The Vendor shall afford the District or the District's representatives reasonable facilities, without charge, to allow them to verify that the finished products and materials being furnished are in accordance with the requirements of these specifications.

8. Packaging And Delivery

Poles shall be shipped on an open flatbed trailer in a bundle that may be handled and easily unloaded by forklift without damage to the poles. The butts and tops of each row shall be alternated. Pole bundles shall be secured by cushioned 2 inch x 4 inch minimum support braces and banding straps. Positions of the bracing and banding shall be approximately 36 inches to 48 inches from each end, and then evenly divided along the length with no more than 15 feet between support braces. These cushioned braces shall be located in between each layer of poles at each bracing/banding strap location to prevent poles from rubbing together during shipment.

Poles damaged in shipment, not drilled correctly, or otherwise not meeting this specification will be rejected and the cost of returning the poles to the vendor shall be at the vendor’s expense. Alternatively at the option of the District poles may be repaired on site. Repair of damaged hot dip galvanized surfaces shall be in accordance with ASTM A780.
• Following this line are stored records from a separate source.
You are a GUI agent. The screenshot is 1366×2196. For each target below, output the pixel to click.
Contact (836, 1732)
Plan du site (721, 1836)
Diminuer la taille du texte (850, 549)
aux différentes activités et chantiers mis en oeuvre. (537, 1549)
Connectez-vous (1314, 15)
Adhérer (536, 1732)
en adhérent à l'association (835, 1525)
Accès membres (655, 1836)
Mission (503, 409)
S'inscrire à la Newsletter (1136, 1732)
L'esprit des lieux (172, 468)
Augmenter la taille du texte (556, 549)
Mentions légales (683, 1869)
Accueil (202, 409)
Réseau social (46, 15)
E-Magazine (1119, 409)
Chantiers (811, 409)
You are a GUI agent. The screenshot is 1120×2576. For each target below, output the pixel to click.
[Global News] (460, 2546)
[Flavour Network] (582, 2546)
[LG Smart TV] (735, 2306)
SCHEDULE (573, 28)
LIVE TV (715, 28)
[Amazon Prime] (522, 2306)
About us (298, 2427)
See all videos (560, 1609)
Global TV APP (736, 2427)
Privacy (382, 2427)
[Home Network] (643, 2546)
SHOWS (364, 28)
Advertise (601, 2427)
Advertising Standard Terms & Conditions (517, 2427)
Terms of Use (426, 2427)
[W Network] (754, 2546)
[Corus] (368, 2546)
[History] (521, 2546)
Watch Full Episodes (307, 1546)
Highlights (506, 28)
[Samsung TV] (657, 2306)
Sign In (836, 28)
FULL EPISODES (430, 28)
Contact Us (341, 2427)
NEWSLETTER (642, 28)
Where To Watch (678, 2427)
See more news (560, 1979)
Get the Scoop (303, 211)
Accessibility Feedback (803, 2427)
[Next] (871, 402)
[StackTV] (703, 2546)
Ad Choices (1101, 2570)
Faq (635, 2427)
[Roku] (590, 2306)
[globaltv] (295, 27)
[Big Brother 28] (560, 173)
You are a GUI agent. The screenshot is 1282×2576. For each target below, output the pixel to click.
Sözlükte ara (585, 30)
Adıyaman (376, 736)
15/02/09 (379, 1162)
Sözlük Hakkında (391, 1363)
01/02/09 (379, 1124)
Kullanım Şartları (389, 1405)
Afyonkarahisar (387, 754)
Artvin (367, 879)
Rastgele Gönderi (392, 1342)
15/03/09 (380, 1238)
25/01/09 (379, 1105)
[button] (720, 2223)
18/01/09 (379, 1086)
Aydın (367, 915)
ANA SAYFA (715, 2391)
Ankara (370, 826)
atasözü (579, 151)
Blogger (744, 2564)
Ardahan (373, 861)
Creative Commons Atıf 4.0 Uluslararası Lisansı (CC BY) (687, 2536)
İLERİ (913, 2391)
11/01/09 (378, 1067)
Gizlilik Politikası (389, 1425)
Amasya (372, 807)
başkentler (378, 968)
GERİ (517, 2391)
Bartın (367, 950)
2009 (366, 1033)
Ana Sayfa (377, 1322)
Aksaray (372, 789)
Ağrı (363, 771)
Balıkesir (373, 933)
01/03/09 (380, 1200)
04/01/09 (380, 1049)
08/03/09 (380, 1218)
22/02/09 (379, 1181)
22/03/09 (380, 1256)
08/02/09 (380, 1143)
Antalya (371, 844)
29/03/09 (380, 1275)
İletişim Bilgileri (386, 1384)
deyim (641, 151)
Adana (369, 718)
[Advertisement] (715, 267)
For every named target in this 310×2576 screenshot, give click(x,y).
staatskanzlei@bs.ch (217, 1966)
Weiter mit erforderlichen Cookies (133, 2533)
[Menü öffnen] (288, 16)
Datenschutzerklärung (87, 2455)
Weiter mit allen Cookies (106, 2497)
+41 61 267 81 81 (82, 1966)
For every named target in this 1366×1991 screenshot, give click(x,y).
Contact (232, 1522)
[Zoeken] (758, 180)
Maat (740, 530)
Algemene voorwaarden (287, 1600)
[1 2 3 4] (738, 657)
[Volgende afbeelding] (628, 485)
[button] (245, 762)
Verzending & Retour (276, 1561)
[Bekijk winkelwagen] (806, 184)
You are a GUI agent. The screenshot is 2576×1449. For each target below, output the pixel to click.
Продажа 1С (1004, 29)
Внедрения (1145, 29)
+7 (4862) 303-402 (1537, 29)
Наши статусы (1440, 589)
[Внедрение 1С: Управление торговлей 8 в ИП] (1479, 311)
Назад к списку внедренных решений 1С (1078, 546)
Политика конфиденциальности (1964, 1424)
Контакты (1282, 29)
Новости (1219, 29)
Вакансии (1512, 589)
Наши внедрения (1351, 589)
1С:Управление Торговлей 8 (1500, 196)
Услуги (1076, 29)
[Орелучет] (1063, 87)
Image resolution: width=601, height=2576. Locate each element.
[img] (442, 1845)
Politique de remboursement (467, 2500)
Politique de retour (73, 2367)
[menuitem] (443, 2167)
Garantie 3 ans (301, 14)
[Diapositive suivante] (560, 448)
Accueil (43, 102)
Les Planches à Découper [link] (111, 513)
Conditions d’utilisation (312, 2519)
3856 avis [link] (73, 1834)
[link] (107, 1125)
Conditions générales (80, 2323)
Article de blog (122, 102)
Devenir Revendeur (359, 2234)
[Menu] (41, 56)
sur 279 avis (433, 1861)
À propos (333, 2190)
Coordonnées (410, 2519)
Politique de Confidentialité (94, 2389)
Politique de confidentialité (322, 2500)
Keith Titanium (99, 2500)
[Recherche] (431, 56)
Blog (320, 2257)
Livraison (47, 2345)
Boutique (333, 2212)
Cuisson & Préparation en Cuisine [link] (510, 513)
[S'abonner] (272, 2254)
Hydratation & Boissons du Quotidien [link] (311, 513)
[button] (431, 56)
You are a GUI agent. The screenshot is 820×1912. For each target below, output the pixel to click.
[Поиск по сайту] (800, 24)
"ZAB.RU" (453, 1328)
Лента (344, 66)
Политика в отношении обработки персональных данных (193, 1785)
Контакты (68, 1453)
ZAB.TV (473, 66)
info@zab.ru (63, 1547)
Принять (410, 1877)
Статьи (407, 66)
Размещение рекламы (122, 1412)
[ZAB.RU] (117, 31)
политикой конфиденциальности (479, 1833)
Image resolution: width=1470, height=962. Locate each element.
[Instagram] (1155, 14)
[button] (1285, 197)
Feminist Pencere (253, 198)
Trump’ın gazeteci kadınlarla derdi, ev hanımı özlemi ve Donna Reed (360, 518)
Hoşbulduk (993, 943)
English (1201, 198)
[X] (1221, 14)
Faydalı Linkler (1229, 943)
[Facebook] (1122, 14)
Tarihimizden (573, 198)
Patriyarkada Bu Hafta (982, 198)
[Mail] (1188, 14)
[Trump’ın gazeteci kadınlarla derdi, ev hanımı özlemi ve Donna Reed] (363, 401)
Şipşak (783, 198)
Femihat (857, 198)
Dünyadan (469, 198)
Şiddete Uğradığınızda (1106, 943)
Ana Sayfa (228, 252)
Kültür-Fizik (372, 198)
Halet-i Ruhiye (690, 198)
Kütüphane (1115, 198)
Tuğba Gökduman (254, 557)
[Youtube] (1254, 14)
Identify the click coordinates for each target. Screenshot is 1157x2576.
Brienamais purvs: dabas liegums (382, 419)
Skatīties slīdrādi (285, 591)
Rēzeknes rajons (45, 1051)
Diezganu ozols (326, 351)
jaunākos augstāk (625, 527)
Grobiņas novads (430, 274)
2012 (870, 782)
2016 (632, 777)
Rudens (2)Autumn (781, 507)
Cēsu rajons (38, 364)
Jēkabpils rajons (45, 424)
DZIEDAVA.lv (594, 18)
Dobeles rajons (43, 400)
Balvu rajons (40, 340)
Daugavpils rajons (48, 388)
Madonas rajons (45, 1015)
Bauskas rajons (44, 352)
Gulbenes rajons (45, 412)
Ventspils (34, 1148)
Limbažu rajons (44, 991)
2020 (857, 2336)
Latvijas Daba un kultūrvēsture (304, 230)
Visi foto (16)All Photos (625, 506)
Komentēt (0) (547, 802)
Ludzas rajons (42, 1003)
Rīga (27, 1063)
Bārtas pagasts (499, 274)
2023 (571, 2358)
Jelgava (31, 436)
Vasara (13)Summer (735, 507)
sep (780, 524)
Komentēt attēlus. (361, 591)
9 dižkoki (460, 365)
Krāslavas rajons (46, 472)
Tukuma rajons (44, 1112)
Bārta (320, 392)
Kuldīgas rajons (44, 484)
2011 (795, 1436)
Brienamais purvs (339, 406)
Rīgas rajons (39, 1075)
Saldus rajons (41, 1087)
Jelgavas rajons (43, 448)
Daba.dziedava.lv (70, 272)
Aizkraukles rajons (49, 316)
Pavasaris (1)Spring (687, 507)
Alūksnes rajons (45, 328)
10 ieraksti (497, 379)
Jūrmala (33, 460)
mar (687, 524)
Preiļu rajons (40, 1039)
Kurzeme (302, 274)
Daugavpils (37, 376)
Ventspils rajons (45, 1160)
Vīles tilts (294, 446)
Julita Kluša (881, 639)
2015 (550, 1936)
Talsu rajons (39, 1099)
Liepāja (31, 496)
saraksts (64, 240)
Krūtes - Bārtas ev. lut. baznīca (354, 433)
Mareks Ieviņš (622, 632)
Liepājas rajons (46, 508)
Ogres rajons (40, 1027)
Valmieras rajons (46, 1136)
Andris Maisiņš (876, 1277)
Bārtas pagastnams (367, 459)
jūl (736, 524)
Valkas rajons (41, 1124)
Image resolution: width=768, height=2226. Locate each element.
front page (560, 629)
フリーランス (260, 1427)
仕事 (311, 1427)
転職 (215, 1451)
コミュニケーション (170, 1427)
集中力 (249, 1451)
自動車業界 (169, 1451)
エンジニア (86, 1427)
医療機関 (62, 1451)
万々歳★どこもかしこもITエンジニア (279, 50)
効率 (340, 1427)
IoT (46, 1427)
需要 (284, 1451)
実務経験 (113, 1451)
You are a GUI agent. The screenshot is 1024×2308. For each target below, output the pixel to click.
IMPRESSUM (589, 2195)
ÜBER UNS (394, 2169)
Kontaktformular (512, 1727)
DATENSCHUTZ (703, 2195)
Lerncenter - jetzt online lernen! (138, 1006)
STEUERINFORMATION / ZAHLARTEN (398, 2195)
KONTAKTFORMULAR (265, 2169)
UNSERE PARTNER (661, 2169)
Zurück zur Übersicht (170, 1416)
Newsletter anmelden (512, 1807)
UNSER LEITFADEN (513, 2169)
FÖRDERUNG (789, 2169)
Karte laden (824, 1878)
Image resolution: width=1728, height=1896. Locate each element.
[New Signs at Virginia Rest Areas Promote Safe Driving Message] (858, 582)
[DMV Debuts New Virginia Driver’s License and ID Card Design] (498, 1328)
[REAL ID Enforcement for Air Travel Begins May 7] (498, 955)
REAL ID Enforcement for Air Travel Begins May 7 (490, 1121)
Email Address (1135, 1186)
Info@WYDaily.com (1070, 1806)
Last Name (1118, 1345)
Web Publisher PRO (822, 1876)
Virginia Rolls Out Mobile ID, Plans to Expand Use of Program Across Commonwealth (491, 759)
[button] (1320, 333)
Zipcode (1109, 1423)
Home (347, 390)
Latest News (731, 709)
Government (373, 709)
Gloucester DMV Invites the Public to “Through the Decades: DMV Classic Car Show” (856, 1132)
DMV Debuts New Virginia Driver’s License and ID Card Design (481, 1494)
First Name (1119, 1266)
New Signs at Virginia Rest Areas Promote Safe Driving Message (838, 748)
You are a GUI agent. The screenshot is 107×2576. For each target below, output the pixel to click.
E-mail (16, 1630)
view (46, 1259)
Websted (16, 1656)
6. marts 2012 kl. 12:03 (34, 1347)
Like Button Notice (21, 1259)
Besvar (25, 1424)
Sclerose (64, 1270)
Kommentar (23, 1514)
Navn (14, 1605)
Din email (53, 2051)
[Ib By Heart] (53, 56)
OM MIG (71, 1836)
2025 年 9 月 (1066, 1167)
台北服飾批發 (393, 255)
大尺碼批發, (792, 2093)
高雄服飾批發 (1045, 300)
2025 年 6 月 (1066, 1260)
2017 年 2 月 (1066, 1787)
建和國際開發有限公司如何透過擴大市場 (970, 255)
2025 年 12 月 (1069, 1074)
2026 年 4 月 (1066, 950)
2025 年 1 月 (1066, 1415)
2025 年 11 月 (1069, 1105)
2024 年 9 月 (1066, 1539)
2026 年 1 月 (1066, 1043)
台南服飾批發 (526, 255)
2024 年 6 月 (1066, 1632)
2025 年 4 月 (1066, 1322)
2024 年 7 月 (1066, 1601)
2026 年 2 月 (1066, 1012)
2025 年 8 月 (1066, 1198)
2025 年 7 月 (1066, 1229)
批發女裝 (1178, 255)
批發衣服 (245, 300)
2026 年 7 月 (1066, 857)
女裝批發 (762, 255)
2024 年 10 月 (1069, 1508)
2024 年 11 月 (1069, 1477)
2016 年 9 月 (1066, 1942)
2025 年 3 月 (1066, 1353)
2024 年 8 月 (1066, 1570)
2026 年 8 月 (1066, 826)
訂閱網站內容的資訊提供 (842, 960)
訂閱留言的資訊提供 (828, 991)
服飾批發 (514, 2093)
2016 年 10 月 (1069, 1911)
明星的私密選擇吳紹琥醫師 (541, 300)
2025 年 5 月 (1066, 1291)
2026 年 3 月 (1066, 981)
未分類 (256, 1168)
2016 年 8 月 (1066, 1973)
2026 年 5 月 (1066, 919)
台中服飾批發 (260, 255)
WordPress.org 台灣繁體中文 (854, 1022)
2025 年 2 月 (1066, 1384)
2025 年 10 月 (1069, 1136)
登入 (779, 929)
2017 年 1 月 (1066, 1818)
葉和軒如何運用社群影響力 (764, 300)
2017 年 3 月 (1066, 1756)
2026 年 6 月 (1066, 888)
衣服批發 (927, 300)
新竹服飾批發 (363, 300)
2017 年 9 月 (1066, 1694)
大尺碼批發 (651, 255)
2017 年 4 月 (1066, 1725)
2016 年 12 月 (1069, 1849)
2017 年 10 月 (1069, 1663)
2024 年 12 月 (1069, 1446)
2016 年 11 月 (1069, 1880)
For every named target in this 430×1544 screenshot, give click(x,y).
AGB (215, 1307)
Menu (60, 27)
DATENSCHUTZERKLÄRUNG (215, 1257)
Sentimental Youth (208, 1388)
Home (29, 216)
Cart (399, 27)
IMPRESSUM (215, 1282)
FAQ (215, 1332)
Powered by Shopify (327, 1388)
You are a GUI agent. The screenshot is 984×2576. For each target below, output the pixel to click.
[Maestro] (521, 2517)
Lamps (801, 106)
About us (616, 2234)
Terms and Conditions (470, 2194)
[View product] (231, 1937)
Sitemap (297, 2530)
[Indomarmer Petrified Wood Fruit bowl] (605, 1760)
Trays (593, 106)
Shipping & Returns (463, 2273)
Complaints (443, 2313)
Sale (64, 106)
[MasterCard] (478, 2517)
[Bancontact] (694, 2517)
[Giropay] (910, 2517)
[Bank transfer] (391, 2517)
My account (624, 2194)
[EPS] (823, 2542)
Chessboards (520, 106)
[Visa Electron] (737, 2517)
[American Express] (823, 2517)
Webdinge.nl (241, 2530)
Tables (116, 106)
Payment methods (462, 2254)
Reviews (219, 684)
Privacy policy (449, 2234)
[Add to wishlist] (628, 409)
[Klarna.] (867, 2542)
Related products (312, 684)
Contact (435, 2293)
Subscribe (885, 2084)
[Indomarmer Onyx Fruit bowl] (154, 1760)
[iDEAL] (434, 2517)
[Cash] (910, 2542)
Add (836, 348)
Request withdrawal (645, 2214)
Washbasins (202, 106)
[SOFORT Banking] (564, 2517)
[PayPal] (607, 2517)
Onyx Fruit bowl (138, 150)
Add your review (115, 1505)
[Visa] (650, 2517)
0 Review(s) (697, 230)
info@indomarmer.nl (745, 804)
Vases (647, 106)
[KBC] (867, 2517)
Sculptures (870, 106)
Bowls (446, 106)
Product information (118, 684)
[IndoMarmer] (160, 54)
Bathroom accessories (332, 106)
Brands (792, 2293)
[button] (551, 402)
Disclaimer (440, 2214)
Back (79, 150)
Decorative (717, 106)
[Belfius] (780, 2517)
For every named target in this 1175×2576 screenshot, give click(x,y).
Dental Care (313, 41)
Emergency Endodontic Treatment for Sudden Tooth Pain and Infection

Each multi-piece pole shall include assembly instructions. Instructions shall be secured to the pole base in weatherproof packaging. For multi-piece poles, the minimum overlap shall be permanently marked on the male section. Poles shall include provisions for jacking & bolting the pole sections.

Unless otherwise directed all poles and any associated hardware shall be delivered in one shipment to:

1802 75th Street SW
Everett, WA 98203

9. Bidders' Data

Each bidder shall submit the following: Detailed installation instructions, an outline drawing of each pole type including all dimensions, weights, center of gravity and pick points.

A description of any proposed changes, additions, deviations or exceptions to the Standard shall be submitted along with reasons for the departure.

10. Evaluation of Bids

The following factors will be considered in the analysis and evaluation of bids and subsequent bid award:

  • Adherence to Standard
  • Quality of product
  • Past performance of Product and Bidder
  • Proposed delivery
  • Per unit bid price

11. Guarantee

The failure of any pole due to defective design, material and/or workmanship within 12 months after being set or 18 months after delivery, whichever comes first, shall be repaired or replaced without cost to the District. Any defect in design, material and/or construction discovered within this period shall be corrected at the manufacturer’s expense, either by repair or by replacement.